Method: Taylor Series Approximation
The Taylor series expansion for sine is an infinite series that can be truncated to provide an approximation. For small angles, the first few terms often give sufficient accuracy. The formula is:
sin(x) ≈ x - (x³/3!) + (x⁵/5!) - (x⁷/7!) + ...
For angles in degrees, we first convert to radians since the Taylor series uses radians. The conversion factor is π/180.
Note: The Taylor series converges quickly for small angles, but accuracy decreases as the angle increases. For angles beyond 30°, more terms are needed for reasonable precision.
Step-by-Step Calculation
- Convert 67° to radians: 67 × (π/180) ≈ 1.169 radians
- Calculate the first term: x = 1.169
- Calculate the second term: x³/3! = (1.169)³/6 ≈ 1.598/6 ≈ 0.266
- Calculate the third term: x⁵/5! = (1.169)⁵/120 ≈ 1.996/120 ≈ 0.0166
- Calculate the fourth term: x⁷/7! = (1.169)⁷/5040 ≈ 2.596/5040 ≈ 0.0005
- Sum the terms: 1.169 - 0.266 + 0.0166 - 0.0005 ≈ 0.9191
The result is approximately sin(67°) ≈ 0.9191.
Worked Example
Let's verify the calculation with a more precise value. Using a calculator, sin(67°) ≈ 0.9205. Our approximation of 0.9191 is accurate to three decimal places, which is sufficient for many practical applications.

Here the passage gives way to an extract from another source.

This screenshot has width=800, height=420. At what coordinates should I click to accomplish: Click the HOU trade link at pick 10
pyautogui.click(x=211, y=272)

| Term | Value | Running Total |
|---|---|---|
| x | 1.169 | 1.169 |
| -x³/3! | -0.266 | 0.903 |
| +x⁵/5! | +0.0166 | 0.9196 |
| -x⁷/7! | -0.0005 | 0.9191 |
Accuracy Considerations
The accuracy of the Taylor series approximation depends on:
- The number of terms included in the series
- The size of the angle (smaller angles require fewer terms)

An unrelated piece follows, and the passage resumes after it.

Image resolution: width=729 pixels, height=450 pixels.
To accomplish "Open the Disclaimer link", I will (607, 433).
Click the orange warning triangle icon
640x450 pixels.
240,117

- The precision of intermediate calculations
For angles beyond 30°, consider using more terms or alternative approximation methods like the Chebyshev polynomials for better accuracy.
Frequently Asked Questions
How many terms of the Taylor series are needed for accurate results?

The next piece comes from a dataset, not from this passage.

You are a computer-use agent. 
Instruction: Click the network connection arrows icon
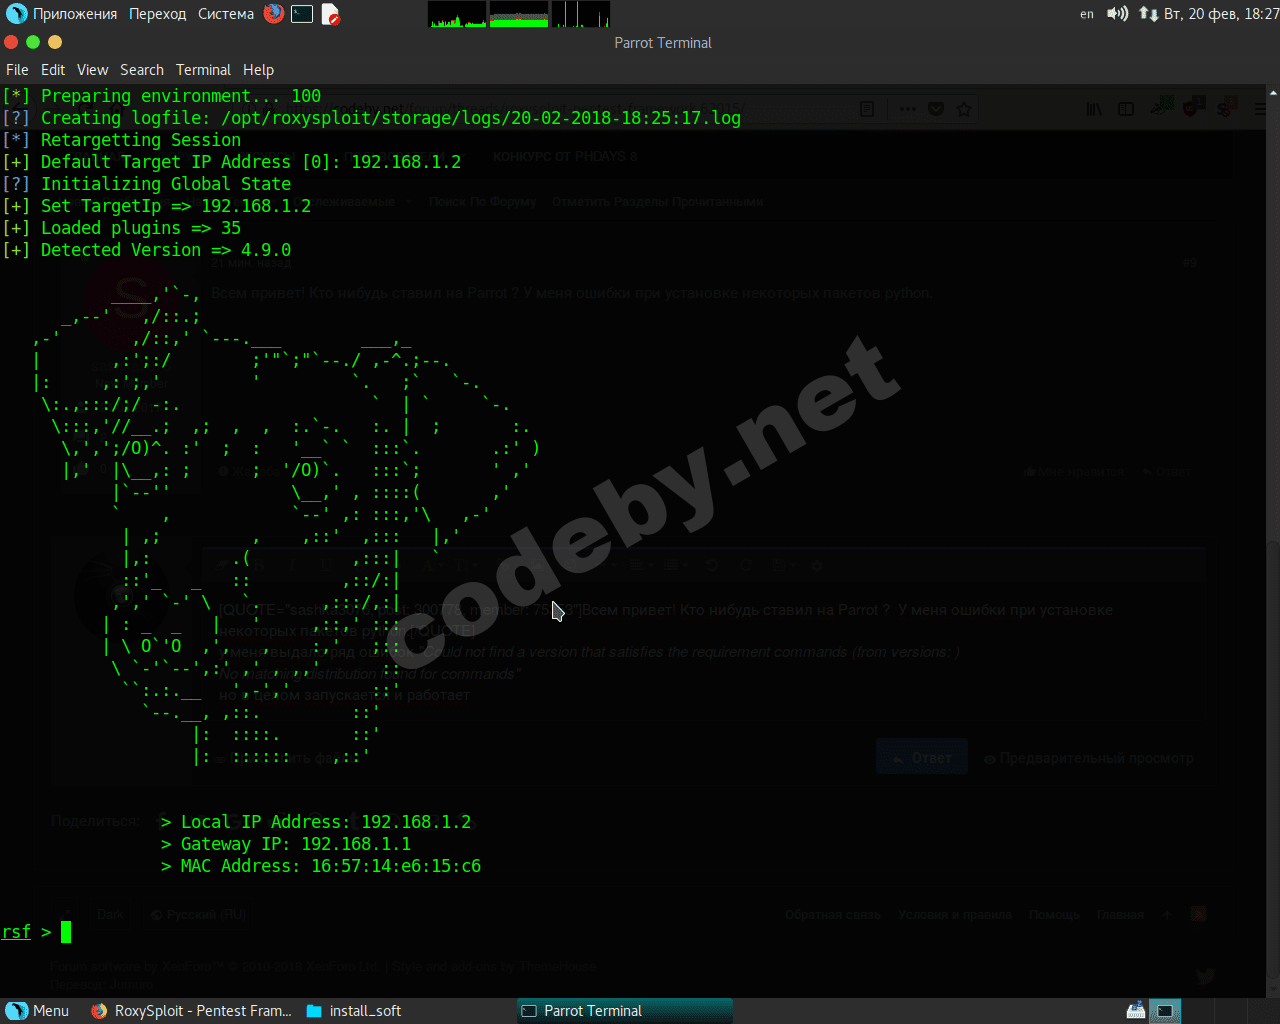pyautogui.click(x=1148, y=14)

For angles up to 30°, 3-4 terms typically provide sufficient accuracy. For larger angles, more terms are needed. The calculator in the sidebar shows the effect of adding terms.
Why is the result different from a calculator's value?
The Taylor series is an approximation. The more terms you include, the closer the result will be to the actual value. Calculators use more sophisticated methods for precise results.
Can I use this method for any angle?
Yes, but accuracy decreases for larger angles. For angles beyond 30°, consider using more terms or alternative approximation methods.